■ **WORK REQUEST**
Please transcribe exactly, and only, the lines of the data below between the line holding "Where should I click to: Click the channel" and the line holding "Given: Go back via Continue Shopping button", inclusive.

■ **Records from a dataset**

⟨

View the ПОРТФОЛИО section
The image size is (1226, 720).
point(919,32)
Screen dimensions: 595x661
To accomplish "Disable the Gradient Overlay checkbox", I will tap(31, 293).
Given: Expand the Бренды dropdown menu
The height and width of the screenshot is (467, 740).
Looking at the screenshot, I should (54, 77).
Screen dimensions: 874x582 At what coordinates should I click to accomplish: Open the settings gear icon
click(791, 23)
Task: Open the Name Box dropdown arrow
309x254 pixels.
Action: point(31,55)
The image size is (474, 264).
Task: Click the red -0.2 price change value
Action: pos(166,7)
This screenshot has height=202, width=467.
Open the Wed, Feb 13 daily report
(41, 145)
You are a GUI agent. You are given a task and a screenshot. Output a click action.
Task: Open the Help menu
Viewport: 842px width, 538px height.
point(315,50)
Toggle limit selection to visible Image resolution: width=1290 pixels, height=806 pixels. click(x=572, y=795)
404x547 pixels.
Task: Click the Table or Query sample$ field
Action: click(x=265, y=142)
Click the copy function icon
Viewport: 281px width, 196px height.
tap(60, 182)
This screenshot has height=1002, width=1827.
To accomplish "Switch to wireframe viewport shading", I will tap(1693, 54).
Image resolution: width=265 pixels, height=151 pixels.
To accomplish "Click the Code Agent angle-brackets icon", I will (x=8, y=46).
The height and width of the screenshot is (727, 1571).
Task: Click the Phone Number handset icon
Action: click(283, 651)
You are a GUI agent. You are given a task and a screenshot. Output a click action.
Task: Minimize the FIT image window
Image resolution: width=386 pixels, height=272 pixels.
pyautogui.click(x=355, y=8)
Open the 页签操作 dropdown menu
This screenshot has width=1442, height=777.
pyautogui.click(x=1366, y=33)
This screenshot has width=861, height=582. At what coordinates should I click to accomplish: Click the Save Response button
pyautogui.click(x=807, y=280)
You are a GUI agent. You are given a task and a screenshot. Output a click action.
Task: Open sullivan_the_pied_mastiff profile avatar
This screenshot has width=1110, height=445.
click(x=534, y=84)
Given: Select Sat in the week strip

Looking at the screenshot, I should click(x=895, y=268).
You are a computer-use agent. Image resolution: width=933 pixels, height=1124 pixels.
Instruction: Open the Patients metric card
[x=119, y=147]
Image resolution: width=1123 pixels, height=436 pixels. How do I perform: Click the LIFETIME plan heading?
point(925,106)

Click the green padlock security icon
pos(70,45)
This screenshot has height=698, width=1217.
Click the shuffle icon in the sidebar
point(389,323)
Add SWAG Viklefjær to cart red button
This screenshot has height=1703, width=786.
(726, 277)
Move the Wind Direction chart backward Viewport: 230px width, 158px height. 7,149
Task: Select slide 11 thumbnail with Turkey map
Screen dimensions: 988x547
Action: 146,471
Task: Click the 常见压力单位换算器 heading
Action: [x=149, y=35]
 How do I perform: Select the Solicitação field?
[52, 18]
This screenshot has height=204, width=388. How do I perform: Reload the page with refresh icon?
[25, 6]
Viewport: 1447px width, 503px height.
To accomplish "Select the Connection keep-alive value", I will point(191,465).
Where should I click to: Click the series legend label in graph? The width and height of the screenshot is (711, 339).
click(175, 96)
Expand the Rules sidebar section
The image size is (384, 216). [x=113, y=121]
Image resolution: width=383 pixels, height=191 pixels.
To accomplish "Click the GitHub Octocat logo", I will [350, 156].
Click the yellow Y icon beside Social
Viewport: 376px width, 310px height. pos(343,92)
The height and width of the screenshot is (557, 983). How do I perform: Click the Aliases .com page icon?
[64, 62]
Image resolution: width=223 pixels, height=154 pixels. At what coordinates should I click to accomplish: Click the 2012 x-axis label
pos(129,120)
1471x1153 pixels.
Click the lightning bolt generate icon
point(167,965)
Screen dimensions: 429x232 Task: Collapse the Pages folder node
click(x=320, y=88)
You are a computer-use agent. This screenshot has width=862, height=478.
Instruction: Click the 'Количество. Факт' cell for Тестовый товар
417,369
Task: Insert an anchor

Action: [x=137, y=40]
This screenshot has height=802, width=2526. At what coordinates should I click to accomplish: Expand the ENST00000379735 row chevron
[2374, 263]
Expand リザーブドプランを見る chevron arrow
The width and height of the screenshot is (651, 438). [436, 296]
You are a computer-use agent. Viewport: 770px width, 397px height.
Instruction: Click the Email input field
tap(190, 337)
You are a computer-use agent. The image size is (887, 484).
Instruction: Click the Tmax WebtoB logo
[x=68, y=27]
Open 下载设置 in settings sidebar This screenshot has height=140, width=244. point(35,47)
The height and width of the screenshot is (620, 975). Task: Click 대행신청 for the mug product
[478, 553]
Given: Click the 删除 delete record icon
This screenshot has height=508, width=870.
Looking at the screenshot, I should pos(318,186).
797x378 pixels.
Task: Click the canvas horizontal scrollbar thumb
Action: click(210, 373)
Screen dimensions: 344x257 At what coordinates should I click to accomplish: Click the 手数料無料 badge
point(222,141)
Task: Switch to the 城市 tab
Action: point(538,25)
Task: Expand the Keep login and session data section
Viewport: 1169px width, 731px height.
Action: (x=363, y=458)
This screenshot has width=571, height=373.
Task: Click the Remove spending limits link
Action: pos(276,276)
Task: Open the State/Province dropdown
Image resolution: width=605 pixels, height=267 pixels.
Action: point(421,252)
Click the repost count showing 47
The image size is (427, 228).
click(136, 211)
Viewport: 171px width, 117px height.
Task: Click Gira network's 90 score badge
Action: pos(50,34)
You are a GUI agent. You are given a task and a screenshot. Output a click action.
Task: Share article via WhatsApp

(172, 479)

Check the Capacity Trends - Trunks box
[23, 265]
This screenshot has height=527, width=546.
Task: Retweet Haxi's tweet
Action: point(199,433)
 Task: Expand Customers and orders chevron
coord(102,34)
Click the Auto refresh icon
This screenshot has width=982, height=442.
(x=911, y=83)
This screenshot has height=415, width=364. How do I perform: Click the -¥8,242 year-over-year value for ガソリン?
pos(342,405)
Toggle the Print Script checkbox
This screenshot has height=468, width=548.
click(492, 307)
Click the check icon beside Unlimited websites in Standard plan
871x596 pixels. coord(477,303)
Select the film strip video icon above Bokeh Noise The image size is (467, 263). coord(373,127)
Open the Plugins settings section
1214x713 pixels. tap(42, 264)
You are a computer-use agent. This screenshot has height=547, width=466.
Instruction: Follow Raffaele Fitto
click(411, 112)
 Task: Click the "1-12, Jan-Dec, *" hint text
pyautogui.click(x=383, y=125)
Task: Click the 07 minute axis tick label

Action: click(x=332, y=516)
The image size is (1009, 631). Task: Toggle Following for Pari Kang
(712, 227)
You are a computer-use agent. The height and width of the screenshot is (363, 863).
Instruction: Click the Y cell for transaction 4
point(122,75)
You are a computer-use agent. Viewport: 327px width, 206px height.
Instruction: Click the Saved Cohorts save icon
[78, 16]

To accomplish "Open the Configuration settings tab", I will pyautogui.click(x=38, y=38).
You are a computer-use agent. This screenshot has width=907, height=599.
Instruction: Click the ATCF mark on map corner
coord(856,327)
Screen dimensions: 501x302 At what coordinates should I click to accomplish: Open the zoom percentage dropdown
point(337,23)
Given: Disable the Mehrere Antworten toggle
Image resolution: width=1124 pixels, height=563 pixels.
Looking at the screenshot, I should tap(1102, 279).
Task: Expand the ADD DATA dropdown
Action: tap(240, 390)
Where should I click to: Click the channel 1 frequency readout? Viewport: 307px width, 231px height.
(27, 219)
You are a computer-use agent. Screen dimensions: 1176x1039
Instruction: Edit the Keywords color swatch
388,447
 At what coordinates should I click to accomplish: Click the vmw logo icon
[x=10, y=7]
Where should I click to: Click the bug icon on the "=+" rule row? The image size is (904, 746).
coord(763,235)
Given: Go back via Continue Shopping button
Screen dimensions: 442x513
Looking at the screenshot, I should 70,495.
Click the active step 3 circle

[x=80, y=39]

⟩

■ **ANSWER BELOW**
Where should I click to: Click the channel 1 frequency readout? Viewport: 307px width, 231px height.
(27, 219)
You are a computer-use agent. Screen dimensions: 1176x1039
Instruction: Edit the Keywords color swatch
388,447
 At what coordinates should I click to accomplish: Click the vmw logo icon
[x=10, y=7]
Where should I click to: Click the bug icon on the "=+" rule row? The image size is (904, 746).
coord(763,235)
Given: Go back via Continue Shopping button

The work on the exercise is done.